Tasks for this exercise:
**a)** Reproduce the passage from the China manufacturing PMI text, starting at "Chinese manufacturing PMI set" and ending at "global financial crisis.".
**b)** According to the China manufacturing PMI text, what reading does the market expect for February?

Selected excerpt:
----------------------------------------

Chinese manufacturing PMI set to nosedive
China’s manufacturing PMI due to be released tomorrow is expected to drop substantially. What's more concerning is the impact this will have on global supply chains
Manufacturing PMI to dive
Chinese manufacturing PMI for February is due to be released tomorrow, and we forecast a reading of 46, while the market is slightly more pessimistic than us and is expecting the reading to come in at 45. The last time we saw something around this level was during the 2008-2009 global financial crisis.
Throughout most of February, most factories were not in operation, but copper refineries were busy churning out production. For example, 83.4% of non-ferrous metal production companies resumed operation around 19 February and almost 90.5% resumed by 27 February, according to China Nonferrous Metals Industry Association.
But things could be worse. Without the state-owned-enterprises continuous metal production, manufacturing PMI could be much worse.
Expect a pick up in March
As more factories resume operation, we expect manufacturing PMI to pick up above 50 in March, but this does not mean that we are optimistic about industrial production.
PMI is a comparison between two months, so February should be the worst month for manufacturing, But even if factories resume work in March, they cannot operate at full capacity as some factory workers are still stranded in their hometowns because the central government has imposed a limited capacity of mass transportation to 50% to avoid people infecting each other on public transport.
In our view, we will need to wait until April to see factories in China operating at normal capacity. And after that, we expect China to speed up its 5G infrastructure production.

----------------------------------------

Source data:

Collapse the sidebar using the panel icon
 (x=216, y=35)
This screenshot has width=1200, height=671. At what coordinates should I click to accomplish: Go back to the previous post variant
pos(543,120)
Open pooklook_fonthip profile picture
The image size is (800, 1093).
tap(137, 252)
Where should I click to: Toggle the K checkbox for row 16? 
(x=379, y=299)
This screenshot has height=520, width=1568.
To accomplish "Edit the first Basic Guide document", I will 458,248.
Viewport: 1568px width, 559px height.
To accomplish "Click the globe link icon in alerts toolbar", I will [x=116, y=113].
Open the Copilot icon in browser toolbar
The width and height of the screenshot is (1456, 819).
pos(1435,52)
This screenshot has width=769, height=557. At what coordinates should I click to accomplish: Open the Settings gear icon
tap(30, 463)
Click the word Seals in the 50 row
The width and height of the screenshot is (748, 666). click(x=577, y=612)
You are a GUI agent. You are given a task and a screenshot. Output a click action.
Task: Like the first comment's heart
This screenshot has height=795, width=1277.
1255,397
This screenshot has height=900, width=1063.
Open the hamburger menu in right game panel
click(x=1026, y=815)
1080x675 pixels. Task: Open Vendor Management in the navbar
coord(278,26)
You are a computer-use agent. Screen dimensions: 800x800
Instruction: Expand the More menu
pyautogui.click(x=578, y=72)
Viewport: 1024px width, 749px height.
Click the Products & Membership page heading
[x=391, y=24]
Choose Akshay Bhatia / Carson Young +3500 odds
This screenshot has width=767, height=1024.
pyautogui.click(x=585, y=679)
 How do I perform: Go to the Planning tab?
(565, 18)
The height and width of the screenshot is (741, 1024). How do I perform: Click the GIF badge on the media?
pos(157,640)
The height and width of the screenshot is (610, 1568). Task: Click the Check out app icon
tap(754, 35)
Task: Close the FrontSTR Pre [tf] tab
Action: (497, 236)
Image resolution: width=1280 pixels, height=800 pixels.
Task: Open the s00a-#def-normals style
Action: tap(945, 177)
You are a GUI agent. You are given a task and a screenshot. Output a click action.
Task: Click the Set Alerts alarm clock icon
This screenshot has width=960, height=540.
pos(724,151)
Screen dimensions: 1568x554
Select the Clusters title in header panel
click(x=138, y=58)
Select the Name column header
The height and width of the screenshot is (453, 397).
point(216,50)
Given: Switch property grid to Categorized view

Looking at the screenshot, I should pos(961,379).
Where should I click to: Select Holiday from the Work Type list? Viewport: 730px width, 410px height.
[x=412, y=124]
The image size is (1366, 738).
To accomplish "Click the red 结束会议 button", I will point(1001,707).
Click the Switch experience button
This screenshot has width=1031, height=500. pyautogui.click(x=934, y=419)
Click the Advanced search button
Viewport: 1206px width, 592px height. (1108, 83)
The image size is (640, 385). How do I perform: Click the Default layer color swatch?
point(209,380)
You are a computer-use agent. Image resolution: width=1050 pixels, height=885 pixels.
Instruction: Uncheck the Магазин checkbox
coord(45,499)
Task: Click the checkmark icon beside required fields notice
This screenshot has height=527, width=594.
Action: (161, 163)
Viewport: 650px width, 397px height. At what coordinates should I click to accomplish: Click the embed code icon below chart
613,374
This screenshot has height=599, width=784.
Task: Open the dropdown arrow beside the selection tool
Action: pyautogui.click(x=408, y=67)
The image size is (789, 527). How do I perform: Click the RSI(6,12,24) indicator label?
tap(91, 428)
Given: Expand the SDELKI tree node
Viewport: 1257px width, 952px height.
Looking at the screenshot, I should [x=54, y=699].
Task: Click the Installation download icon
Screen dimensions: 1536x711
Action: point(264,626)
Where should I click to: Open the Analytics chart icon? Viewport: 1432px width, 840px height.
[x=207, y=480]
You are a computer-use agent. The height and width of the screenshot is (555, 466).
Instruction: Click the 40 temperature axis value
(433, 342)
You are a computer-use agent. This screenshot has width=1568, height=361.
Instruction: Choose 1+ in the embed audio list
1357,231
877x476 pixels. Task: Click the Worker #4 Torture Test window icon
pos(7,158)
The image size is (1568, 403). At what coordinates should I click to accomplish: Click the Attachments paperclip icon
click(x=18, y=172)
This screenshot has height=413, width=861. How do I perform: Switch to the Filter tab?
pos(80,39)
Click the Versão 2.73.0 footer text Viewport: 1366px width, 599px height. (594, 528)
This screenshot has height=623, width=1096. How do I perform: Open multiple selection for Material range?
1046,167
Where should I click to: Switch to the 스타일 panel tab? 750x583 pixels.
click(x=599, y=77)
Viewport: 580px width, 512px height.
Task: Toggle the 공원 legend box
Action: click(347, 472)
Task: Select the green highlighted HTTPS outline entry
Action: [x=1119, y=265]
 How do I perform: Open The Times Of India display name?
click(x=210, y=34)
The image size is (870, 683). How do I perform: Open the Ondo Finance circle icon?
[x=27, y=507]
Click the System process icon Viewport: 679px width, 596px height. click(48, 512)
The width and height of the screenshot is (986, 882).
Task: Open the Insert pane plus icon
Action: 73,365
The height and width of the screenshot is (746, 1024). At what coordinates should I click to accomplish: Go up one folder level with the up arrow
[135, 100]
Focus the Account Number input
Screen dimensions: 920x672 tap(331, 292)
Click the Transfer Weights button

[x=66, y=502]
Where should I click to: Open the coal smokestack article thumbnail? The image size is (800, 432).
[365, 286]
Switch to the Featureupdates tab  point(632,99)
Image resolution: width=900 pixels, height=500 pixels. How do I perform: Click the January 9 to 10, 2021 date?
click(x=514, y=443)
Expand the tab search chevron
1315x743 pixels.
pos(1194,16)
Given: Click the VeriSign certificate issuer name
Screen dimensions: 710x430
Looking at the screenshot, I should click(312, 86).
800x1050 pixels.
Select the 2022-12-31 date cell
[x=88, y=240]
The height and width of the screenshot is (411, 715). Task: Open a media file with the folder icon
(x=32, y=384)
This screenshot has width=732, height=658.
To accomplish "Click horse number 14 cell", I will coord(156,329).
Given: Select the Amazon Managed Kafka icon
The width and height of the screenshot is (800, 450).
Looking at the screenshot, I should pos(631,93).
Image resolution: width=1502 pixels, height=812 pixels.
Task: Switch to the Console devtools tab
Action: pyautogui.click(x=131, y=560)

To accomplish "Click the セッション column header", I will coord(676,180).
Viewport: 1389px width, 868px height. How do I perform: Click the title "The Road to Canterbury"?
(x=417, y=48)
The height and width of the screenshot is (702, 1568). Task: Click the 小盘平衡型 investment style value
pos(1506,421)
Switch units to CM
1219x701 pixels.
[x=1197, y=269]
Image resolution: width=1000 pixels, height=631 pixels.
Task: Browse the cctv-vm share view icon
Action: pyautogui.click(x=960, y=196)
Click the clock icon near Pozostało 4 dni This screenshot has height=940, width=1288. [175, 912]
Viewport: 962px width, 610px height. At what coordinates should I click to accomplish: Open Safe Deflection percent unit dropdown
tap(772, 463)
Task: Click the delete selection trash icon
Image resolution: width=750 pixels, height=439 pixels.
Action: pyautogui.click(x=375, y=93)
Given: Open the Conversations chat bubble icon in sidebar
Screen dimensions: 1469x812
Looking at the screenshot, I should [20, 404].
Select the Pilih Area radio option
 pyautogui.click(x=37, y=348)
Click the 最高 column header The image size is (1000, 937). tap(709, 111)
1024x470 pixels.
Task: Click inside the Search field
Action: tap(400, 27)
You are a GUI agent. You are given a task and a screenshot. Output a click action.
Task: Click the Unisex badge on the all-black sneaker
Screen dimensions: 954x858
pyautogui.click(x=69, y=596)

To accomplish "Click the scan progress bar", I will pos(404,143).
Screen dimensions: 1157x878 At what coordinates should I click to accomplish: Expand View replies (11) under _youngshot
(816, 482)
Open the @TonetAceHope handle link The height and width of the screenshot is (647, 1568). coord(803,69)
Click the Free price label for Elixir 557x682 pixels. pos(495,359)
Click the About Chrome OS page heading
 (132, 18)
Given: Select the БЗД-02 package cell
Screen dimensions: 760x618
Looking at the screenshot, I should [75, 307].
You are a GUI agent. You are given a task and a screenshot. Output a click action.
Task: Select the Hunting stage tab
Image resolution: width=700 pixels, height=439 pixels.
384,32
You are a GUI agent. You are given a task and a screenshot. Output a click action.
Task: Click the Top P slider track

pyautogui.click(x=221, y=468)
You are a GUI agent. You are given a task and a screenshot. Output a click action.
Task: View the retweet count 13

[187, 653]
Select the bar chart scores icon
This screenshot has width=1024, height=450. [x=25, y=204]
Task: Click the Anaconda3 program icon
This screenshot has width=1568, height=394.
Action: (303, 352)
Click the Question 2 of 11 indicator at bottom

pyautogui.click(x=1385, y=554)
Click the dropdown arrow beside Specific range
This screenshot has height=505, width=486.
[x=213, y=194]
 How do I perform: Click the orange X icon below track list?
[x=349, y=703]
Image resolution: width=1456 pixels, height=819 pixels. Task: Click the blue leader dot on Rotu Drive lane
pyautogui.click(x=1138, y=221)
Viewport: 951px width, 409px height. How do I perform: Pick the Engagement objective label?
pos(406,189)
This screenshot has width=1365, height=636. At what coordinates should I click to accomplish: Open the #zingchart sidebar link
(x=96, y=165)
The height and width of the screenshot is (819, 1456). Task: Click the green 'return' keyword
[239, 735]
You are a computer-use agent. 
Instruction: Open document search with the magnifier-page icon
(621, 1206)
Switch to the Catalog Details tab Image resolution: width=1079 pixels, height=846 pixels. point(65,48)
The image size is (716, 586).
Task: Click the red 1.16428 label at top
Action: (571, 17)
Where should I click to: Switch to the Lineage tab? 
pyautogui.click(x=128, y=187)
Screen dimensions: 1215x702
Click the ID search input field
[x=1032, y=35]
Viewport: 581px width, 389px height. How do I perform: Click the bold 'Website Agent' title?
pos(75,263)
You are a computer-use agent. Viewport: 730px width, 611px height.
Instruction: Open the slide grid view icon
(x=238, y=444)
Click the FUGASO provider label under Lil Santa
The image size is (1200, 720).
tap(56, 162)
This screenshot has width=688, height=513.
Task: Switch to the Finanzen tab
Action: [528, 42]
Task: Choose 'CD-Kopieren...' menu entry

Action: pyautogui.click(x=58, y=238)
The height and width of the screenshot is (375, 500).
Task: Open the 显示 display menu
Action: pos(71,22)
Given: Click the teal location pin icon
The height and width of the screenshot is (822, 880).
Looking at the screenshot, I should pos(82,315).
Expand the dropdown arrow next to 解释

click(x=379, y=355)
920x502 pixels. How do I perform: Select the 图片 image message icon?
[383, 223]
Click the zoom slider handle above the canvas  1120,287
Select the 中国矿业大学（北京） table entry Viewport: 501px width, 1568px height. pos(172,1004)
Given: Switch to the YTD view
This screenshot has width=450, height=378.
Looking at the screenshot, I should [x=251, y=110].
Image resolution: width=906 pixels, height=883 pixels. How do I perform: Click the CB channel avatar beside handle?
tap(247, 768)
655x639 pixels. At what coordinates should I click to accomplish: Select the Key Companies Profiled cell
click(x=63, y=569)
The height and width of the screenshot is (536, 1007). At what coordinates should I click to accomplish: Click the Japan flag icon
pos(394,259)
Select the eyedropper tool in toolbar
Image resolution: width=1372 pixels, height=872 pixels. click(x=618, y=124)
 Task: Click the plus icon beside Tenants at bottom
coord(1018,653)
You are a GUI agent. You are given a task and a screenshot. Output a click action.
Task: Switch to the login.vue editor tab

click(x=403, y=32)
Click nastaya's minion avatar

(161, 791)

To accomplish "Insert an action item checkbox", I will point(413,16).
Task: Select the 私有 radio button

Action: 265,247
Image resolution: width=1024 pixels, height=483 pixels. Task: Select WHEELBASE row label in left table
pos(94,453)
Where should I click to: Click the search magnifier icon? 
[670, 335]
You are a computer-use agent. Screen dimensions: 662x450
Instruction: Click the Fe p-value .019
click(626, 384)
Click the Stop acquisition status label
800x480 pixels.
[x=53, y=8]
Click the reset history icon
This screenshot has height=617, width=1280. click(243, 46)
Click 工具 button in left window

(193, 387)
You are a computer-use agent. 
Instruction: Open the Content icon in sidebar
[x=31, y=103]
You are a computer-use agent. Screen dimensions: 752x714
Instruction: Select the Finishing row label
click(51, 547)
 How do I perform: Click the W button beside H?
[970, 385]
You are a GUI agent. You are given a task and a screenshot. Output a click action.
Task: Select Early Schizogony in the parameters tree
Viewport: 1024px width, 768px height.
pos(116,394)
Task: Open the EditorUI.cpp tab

----------------------------------------

Activity answers:
**a)**
Chinese manufacturing PMI set to nosedive
China’s manufacturing PMI due to be released tomorrow is expected to drop substantially. What's more concerning is the impact this will have on global supply chains
Manufacturing PMI to dive
Chinese manufacturing PMI for February is due to be released tomorrow, and we forecast a reading of 46, while the market is slightly more pessimistic than us and is expecting the reading to come in at 45. The last time we saw something around this level was during the 2008-2009 global financial crisis.

**b)** 45